Some come with a heat transfer grease that you place in the well.


----------



## SewerRatz (Apr 25, 2009)

uaplumber said:


> Some come with a heat transfer grease that you place in the well.


 Just do not get the heat transfer grease on yourself. You will be seeing for weeks.


----------



## Plumberman (Jul 7, 2008)

SewerRatz said:


> Just do not get the heat transfer grease on yourself. You will be seeing for weeks.


:blink: It helps you see?? :laughing:

Was it omitted?


----------



## SewerRatz (Apr 25, 2009)

Plumberman said:


> :blink: It helps you see?? :laughing:
> 
> Was it omitted?


That is the reason I should not be reading forums when I am dead tired. You will be seeing it on you , your truck and anywhere else for weeks. I am happy I gave you a laugh though.


----------



## Plumberman (Jul 7, 2008)

SewerRatz said:


> That is the reason I should not be reading forums when I am dead tired. You will be seeing it on you , your truck and anywhere else for weeks. I am happy I gave you a laugh though.
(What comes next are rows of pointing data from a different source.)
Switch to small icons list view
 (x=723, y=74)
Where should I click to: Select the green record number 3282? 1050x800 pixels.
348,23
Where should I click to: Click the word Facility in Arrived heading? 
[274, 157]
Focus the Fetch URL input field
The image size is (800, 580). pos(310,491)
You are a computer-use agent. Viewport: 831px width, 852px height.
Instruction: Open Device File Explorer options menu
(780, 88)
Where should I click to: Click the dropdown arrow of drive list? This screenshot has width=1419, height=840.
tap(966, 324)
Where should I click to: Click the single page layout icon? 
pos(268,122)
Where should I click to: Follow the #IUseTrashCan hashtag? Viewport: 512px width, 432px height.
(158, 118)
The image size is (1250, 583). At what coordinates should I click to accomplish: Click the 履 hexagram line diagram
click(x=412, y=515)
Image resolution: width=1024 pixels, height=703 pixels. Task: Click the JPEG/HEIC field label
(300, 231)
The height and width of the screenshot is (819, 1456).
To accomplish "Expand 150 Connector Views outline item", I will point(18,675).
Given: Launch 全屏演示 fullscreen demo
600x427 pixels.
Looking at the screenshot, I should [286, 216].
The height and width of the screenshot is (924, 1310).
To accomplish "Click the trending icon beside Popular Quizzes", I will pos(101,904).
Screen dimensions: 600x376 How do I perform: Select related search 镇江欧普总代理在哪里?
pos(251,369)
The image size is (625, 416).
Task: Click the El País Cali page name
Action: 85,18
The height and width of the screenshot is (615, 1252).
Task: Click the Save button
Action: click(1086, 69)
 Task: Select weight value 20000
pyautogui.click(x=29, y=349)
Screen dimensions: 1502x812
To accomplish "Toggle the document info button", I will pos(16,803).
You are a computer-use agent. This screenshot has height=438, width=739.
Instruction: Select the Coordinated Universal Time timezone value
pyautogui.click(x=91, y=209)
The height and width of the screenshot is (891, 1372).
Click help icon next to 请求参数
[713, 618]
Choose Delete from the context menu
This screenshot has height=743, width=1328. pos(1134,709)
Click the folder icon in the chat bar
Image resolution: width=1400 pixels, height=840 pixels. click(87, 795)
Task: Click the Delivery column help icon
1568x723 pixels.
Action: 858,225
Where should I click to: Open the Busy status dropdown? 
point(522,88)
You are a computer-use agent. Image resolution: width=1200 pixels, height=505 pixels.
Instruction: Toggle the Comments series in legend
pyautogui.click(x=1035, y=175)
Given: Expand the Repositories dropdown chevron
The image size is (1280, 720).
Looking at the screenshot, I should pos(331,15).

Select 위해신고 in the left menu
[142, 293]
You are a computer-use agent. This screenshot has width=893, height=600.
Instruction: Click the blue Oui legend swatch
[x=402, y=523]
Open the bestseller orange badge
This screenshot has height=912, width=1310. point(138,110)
Just poking a little fun at ya bro. Get some rest....


----------



## SewerRatz (Apr 25, 2009)

Plumberman said:


> Just poking a little fun at ya bro. Get some rest....


 I am heading to the hot tub... *prays the airline stewardess ladies are there*


----------



## Plumberman (Jul 7, 2008)

SewerRatz said:


> I am heading to the hot tub... *prays the airline stewardess ladies are there*


:thumbup: Thats what im talking about


----------



## SewerRatz (Apr 25, 2009)

Well the hot tub did me a world of good. Instead of some nice young ladies there though... there was a couple 80 year old grannys and some punk kid which was flirting with the grannys. :blink:


----------